New Books and Documentaries Explore LGBT Life
Celebrate Pride Month with anthologies, memoirs and more
Looking to refresh your reading list or movie queue in honor of Pride Month? These recently released books and documentaries shine a light on the many facets of LGBT life and history, from the 1969 Stonewall riots and birth of the gay rights movement to personal tales of love, family and self-discovery.
Nonfiction
The Stonewall Reader
Edited by the New York Public Library (Jason Baumann)
Dive into the history of LGBT activism before, during and after the Stonewall riots — which took place 50 years ago this month — with this collection of first-person testimonies, news coverage and essays from the New York Public Library's archives. Editor Jason Baumann includes the voices of the drag queens, transgender women, and black and Latino activists whose contributions to the movement have long been sidelined. (Penguin Classics)
The Book of Pride
By Mason Funk
Learn about the lives of LGBT trailblazers in their own words with this anthology of 75 as-told-to interviews. Funk traveled across the country to meet with his subjects, and their identities are as varied as their accomplishments: You'll meet Jewel Thais-Williams, founder of Los Angeles’ famed black disco and gay bar Jewel's Catch One; Evan Wolfson, the lawyer who set the marriage equality movement into motion; and many more. (HarperOne)
We Are Everywhere
By Matthew Riemer and Leighton Brown
From the creators of the mega-popular instagram account @lgbt_history comes a book that's not-so-bite-sized. Riemer and Brown's weighty coffee-table book is visually stunning and meticulously researched, presenting full-page photo spreads and detailed captions alongside an in-depth account of the history of LGBT activism from the late 19th century to the present. (Ten Speed Press)
Fiction and Memoir
Native Country of the Heart
By Cherríe Moraga
A mother-daughter relationship is at the heart of this memoir, in which Moraga, a Chicana author, activist and playwright, recounts the life story of her mother, Elvira, who died from Alzheimer's disease in 2005. As Moraga recounts Elvira's story, she examines the forces shaping her own: her lesbian identity, family ties and what it means to live in the world as someone who is “Mexican, mixed-blood, queer, female, almost Indian.” (Farrar, Straus and Giroux)

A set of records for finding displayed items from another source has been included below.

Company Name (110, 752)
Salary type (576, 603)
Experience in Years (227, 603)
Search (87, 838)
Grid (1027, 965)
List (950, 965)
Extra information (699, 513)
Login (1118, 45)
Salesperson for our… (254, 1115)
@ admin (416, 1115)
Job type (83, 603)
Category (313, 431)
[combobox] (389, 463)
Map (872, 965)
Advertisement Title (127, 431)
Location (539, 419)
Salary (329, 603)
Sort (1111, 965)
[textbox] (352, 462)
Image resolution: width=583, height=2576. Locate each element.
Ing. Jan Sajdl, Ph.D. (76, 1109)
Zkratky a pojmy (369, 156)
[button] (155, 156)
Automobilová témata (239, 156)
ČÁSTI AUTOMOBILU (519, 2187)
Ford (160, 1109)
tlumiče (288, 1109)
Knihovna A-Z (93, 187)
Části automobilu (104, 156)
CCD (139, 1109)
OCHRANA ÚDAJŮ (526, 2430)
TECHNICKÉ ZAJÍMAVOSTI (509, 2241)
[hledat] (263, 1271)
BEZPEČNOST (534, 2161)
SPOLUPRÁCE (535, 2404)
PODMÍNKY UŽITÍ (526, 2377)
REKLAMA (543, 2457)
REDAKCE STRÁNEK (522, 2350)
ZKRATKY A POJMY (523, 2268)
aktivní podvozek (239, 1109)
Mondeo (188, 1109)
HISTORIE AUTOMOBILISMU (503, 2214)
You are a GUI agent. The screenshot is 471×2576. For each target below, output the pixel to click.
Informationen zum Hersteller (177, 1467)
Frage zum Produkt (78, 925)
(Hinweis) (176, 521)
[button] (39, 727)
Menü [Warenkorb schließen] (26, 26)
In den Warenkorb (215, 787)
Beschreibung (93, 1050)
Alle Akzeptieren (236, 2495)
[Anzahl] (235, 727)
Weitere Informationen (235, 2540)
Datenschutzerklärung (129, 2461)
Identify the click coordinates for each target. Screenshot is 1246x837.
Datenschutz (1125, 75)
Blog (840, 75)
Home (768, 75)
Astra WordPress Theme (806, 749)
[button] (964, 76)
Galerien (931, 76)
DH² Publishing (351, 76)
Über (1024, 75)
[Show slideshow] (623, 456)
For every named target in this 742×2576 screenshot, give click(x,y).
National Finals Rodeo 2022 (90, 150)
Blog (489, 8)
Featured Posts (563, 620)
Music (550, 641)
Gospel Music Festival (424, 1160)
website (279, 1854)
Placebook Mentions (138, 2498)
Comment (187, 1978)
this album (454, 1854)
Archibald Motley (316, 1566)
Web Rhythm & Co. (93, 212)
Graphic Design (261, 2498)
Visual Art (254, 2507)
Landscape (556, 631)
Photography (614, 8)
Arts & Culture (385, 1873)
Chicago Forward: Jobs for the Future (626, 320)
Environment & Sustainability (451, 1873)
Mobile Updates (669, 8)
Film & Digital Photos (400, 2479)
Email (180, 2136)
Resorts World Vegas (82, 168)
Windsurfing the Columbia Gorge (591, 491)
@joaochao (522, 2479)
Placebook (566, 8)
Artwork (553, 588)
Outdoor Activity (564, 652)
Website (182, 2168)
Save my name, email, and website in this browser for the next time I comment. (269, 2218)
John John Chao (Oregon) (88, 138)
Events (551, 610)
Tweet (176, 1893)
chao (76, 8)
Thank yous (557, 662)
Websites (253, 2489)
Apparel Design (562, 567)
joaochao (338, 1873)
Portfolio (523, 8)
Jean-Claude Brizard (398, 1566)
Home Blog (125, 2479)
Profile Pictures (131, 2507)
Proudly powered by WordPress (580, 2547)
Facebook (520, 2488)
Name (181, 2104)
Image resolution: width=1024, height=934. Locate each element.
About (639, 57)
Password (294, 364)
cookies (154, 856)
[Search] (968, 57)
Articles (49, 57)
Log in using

On Earth We're Briefly Gorgeous
By Ocean Vuong
This highly anticipated debut novel from one of America's most celebrated young poets is told in the form of a letter from the narrator, Little Dog, to his mother, Ma. Evocative and heartfelt, the book's unconventional form is a powerful vessel for Little Dog's musings on sexual self-discovery as a gay teenager coming of age in Connecticut in the 1990s and the traumas that haunt his family, which fled Vietnam as refugees, in a new country. (Penguin Press)
Documentaries
Stonewall Forever
This short documentary sums up the successes — and challenges — of the LGBT movement from Stonewall to the present. Interviews with activists ranging in age from 20 to 70-plus make it clear that the legacy of the 1969 uprising is ongoing, and that there’s still much to be accomplished by the next generation of LGBT activists. The video is part of the Stonewall Forever digital monument; you can stream it for free at stonewallforever.org.
State of Pride
From the Oscar-winning filmmakers behind The Celluloid Closet (1995), the seminal documentary that examined representations of LGBT identity in Hollywood, comes an exploration of the meaning of pride to young people today. Travel to three communities in the U.S. — Salt Lake City, San Francisco and Tuscaloosa, Ala. — to meet young people grappling with the coming-out process and their place in the post-Stonewall world. Watch the YouTube Original online.